Yang Xuliang, Pan Aimin, Raga Rodolfo C
University and Urban Integration Development Research Center, Dongguan City University, 523419, Dongguan, China.
College of Computing and Information Technologies, National University-Manila, Manila, 1008, Philippines.
Sci Rep. 2025 Apr 28;15(1):14850. doi: 10.1038/s41598-025-97662-4.
With the rapid development of artificial intelligence technology, digital human education platforms have become a research hotspot in education. This paper proposes a method to build a multi-modal digital human education platform based on a Generative Adversarial Network and a Vision Transformer. The platform enables high-quality avatar generation and interactive learning experiences. In the experimental part, we construct a large-scale dataset containing 1000 students and 50 teachers to evaluate the performance of the proposed method. The experimental results show that the proposed method has significantly improved avatars' authenticity, interaction response speed, and learning effect by comparing them with existing digital human education platforms.

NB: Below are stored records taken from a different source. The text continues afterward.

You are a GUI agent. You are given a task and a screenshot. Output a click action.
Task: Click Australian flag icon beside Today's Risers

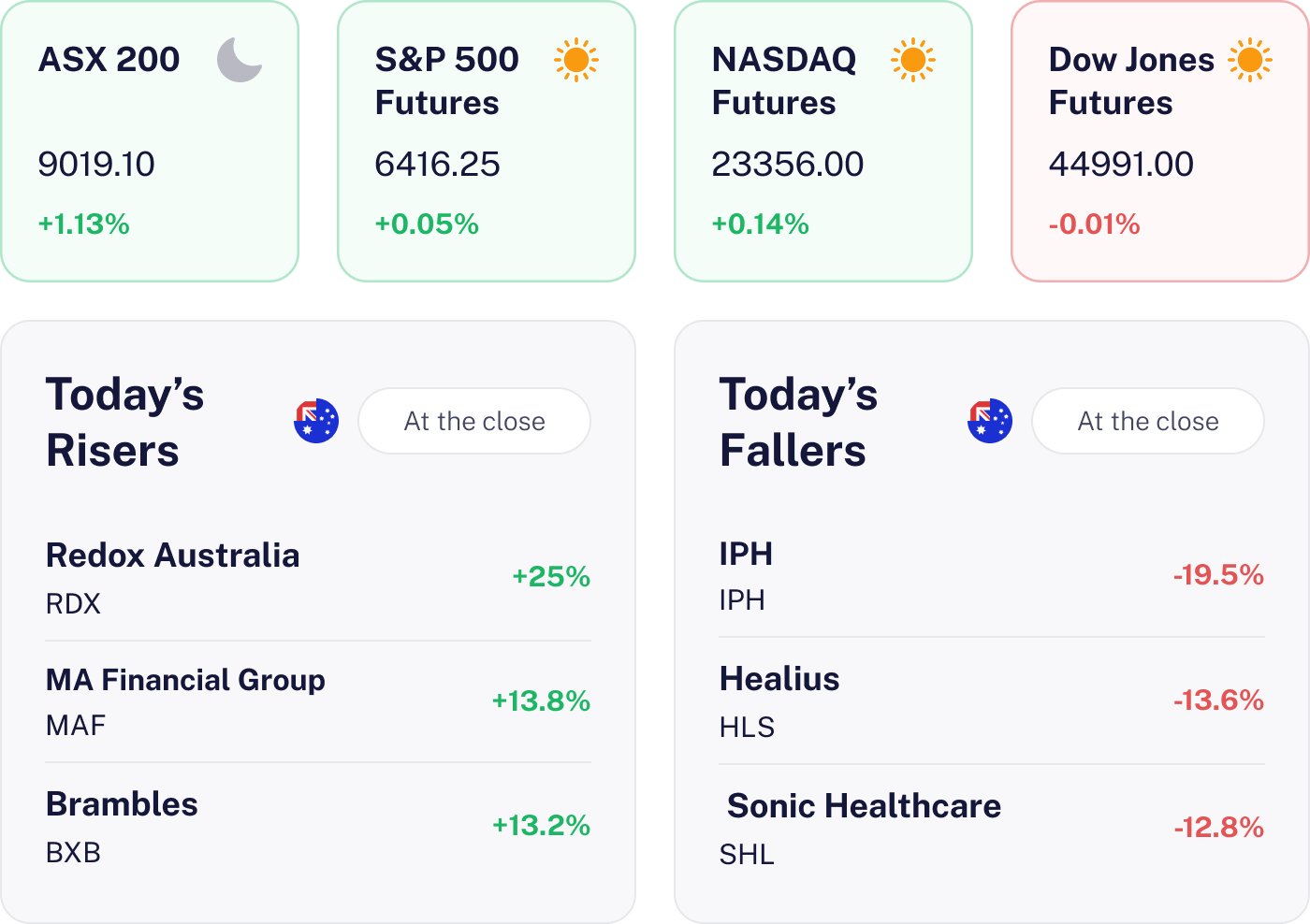tap(316, 421)
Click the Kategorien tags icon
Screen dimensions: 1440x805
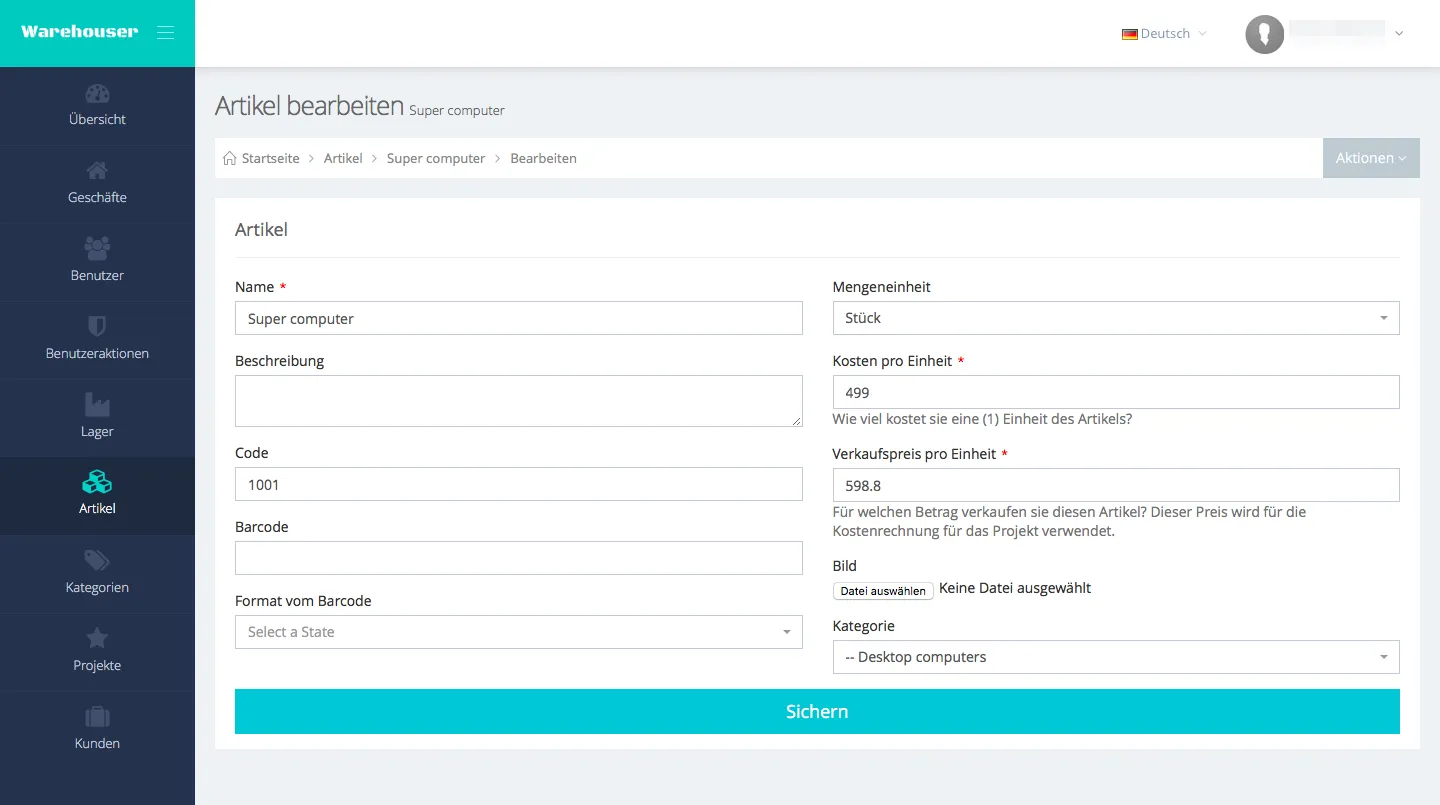97,561
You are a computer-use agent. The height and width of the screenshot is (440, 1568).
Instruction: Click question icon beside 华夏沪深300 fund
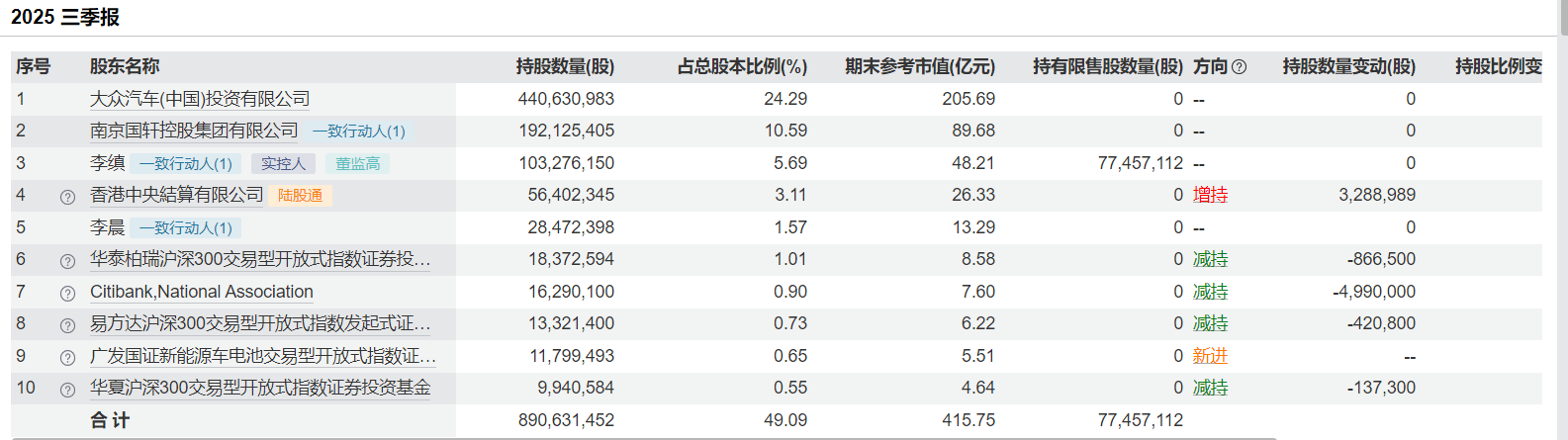click(67, 390)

Specifically, the average recognition accuracy of avatars has increased by 12%, the interaction response time has been shortened by 25%, and students' academic performance has increased by 8% on average. This shows that the multi-modal digital human education platform based on GAN and ViT has excellent application potential and can provide new solutions for future education models.

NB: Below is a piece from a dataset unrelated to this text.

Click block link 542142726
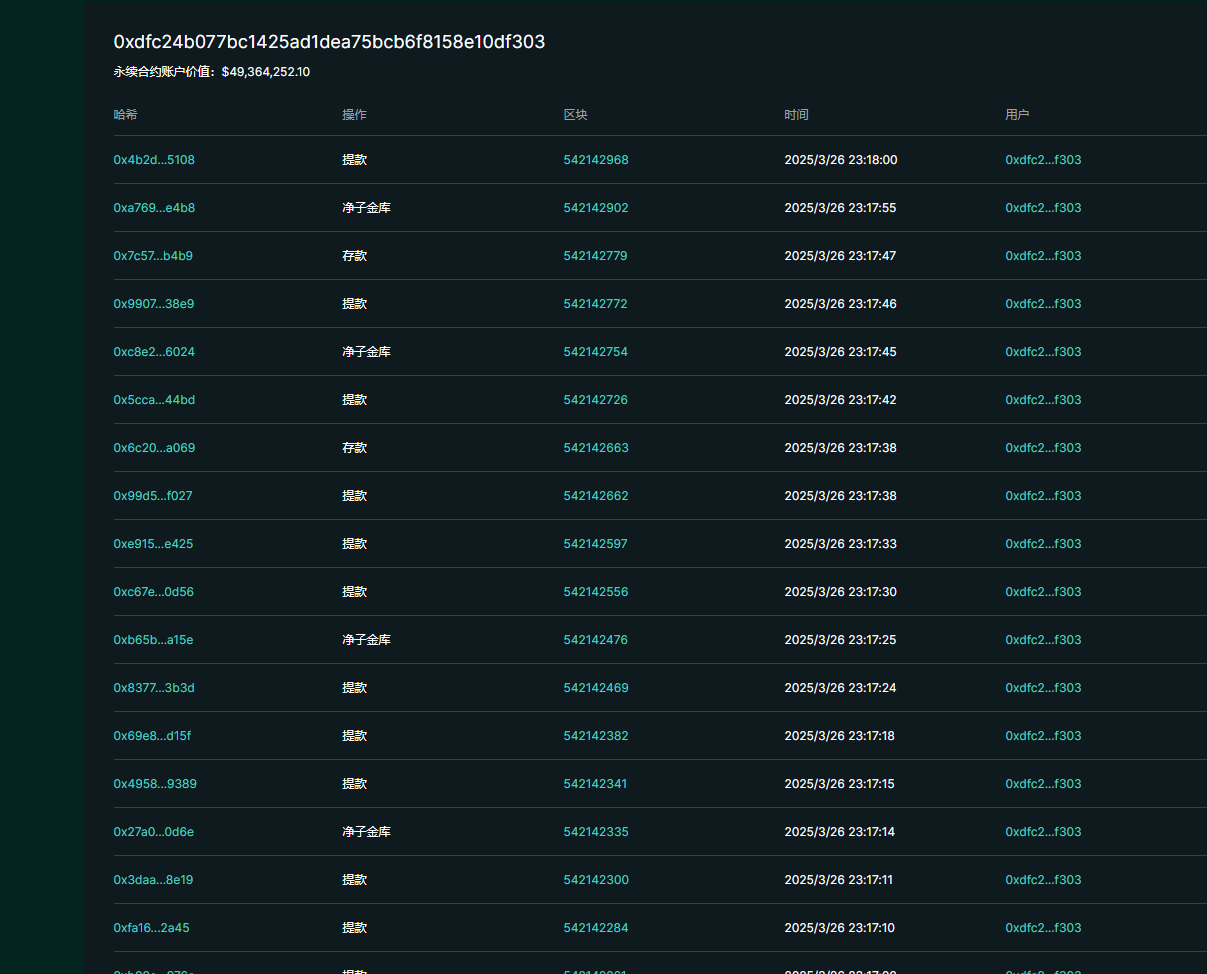The image size is (1207, 974). [596, 400]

随着人工智能技术的快速发展,数字人教育平台已成为教育领域的研究热点。本文提出了一种基于生成对抗网络和视觉Transformer构建多模态数字人教育平台的方法。该平台能够实现高质量的虚拟形象生成和交互式学习体验。在实验部分,我们构建了一个包含1000名学生和50名教师的大规模数据集,以评估所提方法的性能。实验结果表明,通过与现有的数字人教育平台进行比较,所提方法在虚拟形象的真实性、交互响应速度和学习效果方面有显著提升。具体而言,虚拟形象的平均识别准确率提高了12%,交互响应时间缩短了25%,学生的学业成绩平均提高了8%。这表明基于GAN和ViT的多模态数字人教育平台具有优异的应用潜力,可为未来教育模式提供新的解决方案。